With his “do as I say, not as I do” attitude, Sarwar is the antithesis of what Scottish Labour needed to revitalise itself in a nation that the Labour Party just no longer cares to understand.
The UK Parliament is a playground for the two dominant British parties, both content to fill the troughs of their allies while endorsing a broken electoral system that keeps any legitimate challenger from spoiling the fun.
For all their posturing about becoming a meaningful opposition following the Corbyn years, Labour have become a party without any significant policies to bring about the radical changes that have been at its heart for more than a century. The only serious policy that the opposition appear to have is that Scotland must remain chained to their incompetence.

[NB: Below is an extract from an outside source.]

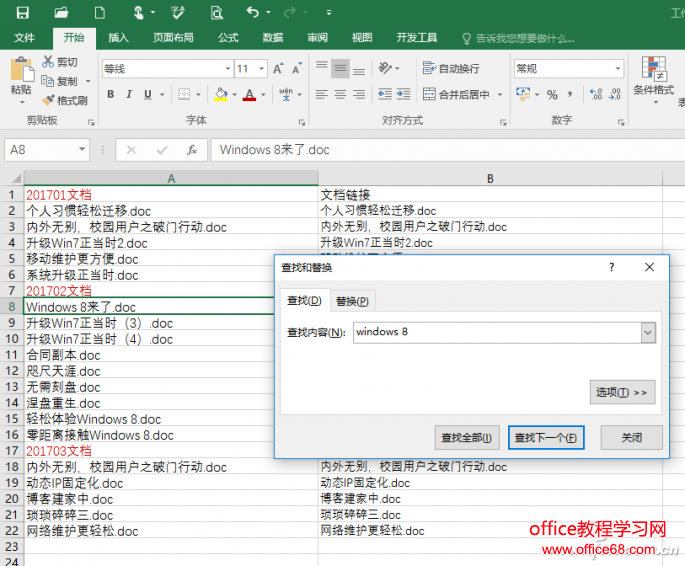
Task: Open the font name dropdown (等线)
Action: coord(222,69)
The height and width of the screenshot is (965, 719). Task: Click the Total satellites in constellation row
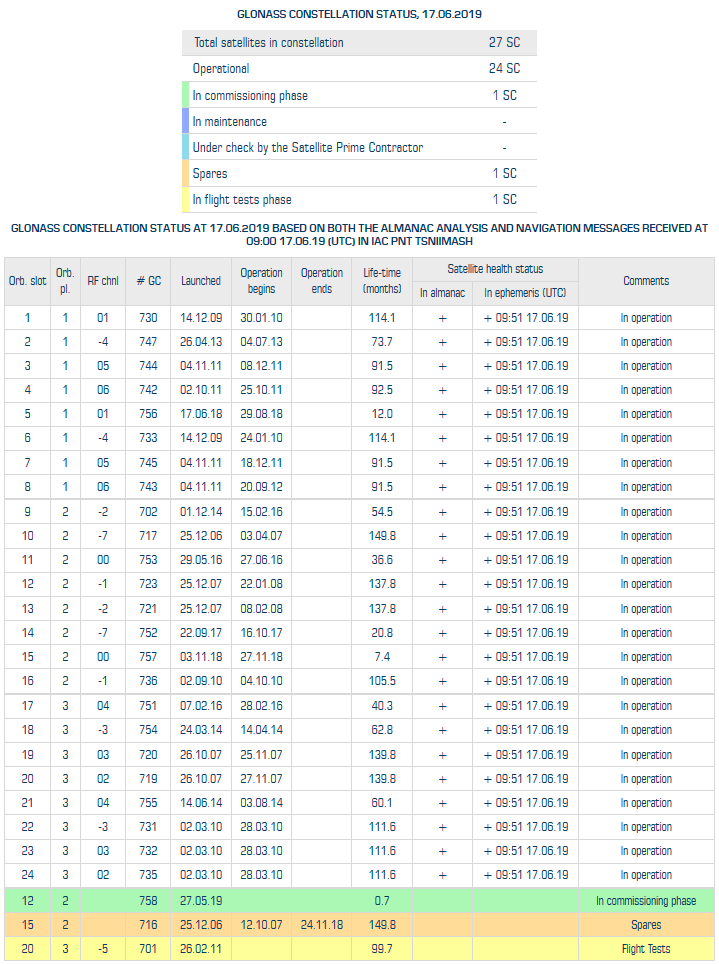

Westminster is now presenting a united front in opposing meaningful economic justice, keeping Trident nuclear weapons on the Clyde and overlooking, if not endorsing, rank cronyism. This is the backdrop for anyone arguing that Scotland should not be granted the right to seek a different path through independence.
READ MORE: An independent Scotland needs to free itself from the royal family
Labour’s abject failure to be anything close to a left-wing opposition has a significant impact on the lives of everyone living in Scotland, and not just because they have functionally kept the Conservatives in power for the past 10 years through their ineptitude.
With their newfound identity, Labour have guaranteed that there will be no serious left-wing party in Westminster any time soon, even if the Tories were voted out.
The two beasts of Whitehall demand the people unify behind their right to rule, and rule from the right, meaning the argument that progressive voices should stay in the Union and work to elect Labour is well and truly over.